### Document extract ###

In 1307839 Ontario Limited et. al. v. Klotz Associates et. al. (Div Court, 2024) the Divisional Court considered the adequacy of reasons (here, for an order), here where they were inadequate to enable appellate review:
Discussion

[28] In our view, the appeal must succeed on the ground that the failure of the motion judge to give reasons has deprived this court of its ability to address the substantive issue of the abrogation of privilege.

[29] The modern approach to considering the sufficiency of reasons for a ruling or verdict and whether it constitutes an error of law is as found in R. v. Sheppard, 2002 SCC 26, [2002] 1 S.C.R. 869. At para. 28 of that decision, the Supreme Court of Canada held: “[t]he simple underlying rule is that if, in the opinion of the appeal court, the deficiencies in the reasons prevent meaningful appellate review of the correctness of the decision, then an error of law has been committed.”

...

[31] Appellate courts will not interfere where “the reasons demonstrate that the trial judge has considered the important issues in a case, or where the record clearly reveals the trial judge’s reasons, or where the evidence is such that no reasons are necessary”: see R. v. R. (D.), 1996 CanLII 207 (SCC), [1996] 2 S.C.R. 291, [1996] S.C.J. No. 8, at para. 55; Van Decker Estate v. Van Decker, 2022 ONCA 712, 163 O.R. (3d) 227. Therefore, when considering the sufficiency of reasons, appellate courts should take them as a whole, in the context of the evidence, the arguments and the proceeding itself, appreciating the purposes or functions for which they were delivered: R. v. M. (R.E.), at para. 16.

[32] The motion judge was required to review the record before her and make a determination whether privilege had been expressly or impliedly waived by the plaintiffs. The reasons do not contain necessary findings of fact that there has been a waiver of the privileges or that the pleadings against the defendants were sufficient to destroy the privileges. The reasons lack any legal analysis as it relates to the abrogation of the solicitor-client privilege and settlement privilege attaching to the plaintiffs’ documents, so it is not possible for this court on appeal to understand the legal basis for the motion judge’s decision. There is also nothing showing the motion judge’s balancing of the principles of fairness and consistency with the importance of solicitor-client privilege or settlement privilege.

[33] We do not accept the defendants’ submission that, by virtue of the plaintiffs pleading in the statement of claim that the Klotz defendants acted as their legal counsel in the Vachon Litigation and that they were forced to settle that litigation because of the defendants’ conduct, it is obvious the plaintiffs waived privilege. This cannot be accepted on the motion judge’s paucity of reasons – did she find privilege was waived because of the plaintiffs’ pleadings and, if so, which pleadings? Did she find that the plaintiffs had put their state of mind in issue and, if so, how? This is important because it affects not only whether privilege is waived but also the scope of the production order. Since we do not have reasons to determine how the motion judge reached her conclusion, we cannot determine whether it is correct that privilege was waived; and, if it was correct, we cannot determine whether the order was appropriately tailored.

###

• **Problems to solve**:
1 – According to the court decision excerpt, which Supreme Court of Canada case sets out the modern approach to judging whether reasons are sufficient?
2 – Rewrite the entries from the line with "This screenshot has width=746, height=692." to the line with "Action: point(73,90)" as a Markdown table with the columns n and Line, giving each line its row number and leaving out blank lines.
The court decision excerpt and the entries are separate, unrelated material.

### Input ###

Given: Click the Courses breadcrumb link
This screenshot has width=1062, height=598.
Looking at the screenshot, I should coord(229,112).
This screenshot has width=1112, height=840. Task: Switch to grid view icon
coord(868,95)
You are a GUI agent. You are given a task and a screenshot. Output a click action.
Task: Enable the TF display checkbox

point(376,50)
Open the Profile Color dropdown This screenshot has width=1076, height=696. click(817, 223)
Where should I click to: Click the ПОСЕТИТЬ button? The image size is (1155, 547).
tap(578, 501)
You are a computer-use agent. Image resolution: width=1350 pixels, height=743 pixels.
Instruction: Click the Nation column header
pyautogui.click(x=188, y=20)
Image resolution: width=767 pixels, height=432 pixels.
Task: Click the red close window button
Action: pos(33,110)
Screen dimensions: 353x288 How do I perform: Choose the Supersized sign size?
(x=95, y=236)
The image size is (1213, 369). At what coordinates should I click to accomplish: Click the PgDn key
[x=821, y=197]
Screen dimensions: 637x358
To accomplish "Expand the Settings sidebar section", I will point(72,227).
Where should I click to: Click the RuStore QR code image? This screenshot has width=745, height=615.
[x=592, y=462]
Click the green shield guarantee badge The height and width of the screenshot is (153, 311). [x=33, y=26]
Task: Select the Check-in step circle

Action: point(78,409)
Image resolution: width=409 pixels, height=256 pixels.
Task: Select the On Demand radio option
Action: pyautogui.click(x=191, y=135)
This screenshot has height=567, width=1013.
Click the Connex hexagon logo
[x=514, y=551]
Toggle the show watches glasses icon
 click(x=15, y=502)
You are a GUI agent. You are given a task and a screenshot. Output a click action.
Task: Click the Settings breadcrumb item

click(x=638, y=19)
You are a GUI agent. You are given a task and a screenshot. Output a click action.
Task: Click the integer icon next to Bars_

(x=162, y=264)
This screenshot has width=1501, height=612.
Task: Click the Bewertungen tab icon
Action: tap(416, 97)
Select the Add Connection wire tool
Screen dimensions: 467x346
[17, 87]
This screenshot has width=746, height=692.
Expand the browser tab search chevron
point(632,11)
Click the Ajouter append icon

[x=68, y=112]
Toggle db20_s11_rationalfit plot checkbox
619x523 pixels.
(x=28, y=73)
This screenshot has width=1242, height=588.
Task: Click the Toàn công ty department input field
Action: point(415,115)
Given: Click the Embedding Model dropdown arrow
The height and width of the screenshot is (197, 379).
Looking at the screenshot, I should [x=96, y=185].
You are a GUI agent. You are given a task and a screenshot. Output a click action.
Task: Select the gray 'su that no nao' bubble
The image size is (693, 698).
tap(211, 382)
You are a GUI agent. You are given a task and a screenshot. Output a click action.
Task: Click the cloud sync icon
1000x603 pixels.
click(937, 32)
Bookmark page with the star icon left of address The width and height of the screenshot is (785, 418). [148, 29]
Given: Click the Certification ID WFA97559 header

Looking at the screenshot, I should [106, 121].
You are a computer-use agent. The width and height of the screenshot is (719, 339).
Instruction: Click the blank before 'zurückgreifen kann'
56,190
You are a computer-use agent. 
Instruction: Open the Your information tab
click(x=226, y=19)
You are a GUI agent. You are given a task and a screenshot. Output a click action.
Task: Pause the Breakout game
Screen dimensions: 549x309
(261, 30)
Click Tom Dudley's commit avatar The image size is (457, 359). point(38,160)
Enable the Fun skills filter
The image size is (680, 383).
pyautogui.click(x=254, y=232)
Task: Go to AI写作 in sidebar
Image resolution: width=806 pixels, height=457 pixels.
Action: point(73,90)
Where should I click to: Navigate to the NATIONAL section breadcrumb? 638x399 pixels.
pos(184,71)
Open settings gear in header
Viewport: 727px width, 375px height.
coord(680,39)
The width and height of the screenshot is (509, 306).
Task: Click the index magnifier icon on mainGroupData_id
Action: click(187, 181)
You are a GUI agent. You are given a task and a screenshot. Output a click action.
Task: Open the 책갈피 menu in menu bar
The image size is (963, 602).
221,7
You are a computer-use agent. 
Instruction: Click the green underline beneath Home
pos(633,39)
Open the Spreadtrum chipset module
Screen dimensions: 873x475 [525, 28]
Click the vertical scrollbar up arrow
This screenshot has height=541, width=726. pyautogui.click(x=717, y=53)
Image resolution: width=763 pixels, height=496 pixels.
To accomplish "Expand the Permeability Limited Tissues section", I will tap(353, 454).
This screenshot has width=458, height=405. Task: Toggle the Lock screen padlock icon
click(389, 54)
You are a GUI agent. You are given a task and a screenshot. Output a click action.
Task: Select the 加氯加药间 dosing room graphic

###

• **Answers for the tasks**:
1 – R. v. Sheppard, 2002 SCC 26, [2002] 1 S.C.R. 869.

2 –
| n | Line |
|---|---|
| 1 | This screenshot has width=746, height=692. |
| 2 | Expand the browser tab search chevron |
| 3 | point(632,11) |
| 4 | Click the Ajouter append icon |
| 5 | [x=68, y=112] |
| 6 | Toggle db20_s11_rationalfit plot checkbox |
| 7 | 619x523 pixels. |
| 8 | (x=28, y=73) |
| 9 | This screenshot has width=1242, height=588. |
| 10 | Task: Click the Toàn công ty department input field |
| 11 | Action: point(415,115) |
| 12 | Given: Click the Embedding Model dropdown arrow |
| 13 | The height and width of the screenshot is (197, 379). |
| 14 | Looking at the screenshot, I should [x=96, y=185]. |
| 15 | You are a GUI agent. You are given a task and a screenshot. Output a click action. |
| 16 | Task: Select the gray 'su that no nao' bubble |
| 17 | The image size is (693, 698). |
| 18 | tap(211, 382) |
| 19 | You are a GUI agent. You are given a task and a screenshot. Output a click action. |
| 20 | Task: Click the cloud sync icon |
| 21 | 1000x603 pixels. |
| 22 | click(937, 32) |
| 23 | Bookmark page with the star icon left of address The width and height of the screenshot is (785, 418). [148, 29] |
| 24 | Given: Click the Certification ID WFA97559 header |
| 25 | Looking at the screenshot, I should [106, 121]. |
| 26 | You are a computer-use agent. The width and height of the screenshot is (719, 339). |
| 27 | Instruction: Click the blank before 'zurückgreifen kann' |
| 28 | 56,190 |
| 29 | You are a computer-use agent.  |
| 30 | Instruction: Open the Your information tab |
| 31 | click(x=226, y=19) |
| 32 | You are a GUI agent. You are given a task and a screenshot. Output a click action. |
| 33 | Task: Pause the Breakout game |
| 34 | Screen dimensions: 549x309 |
| 35 | (261, 30) |
| 36 | Click Tom Dudley's commit avatar The image size is (457, 359). point(38,160) |
| 37 | Enable the Fun skills filter |
| 38 | The image size is (680, 383). |
| 39 | pyautogui.click(x=254, y=232) |
| 40 | Task: Go to AI写作 in sidebar |
| 41 | Image resolution: width=806 pixels, height=457 pixels. |
| 42 | Action: point(73,90) |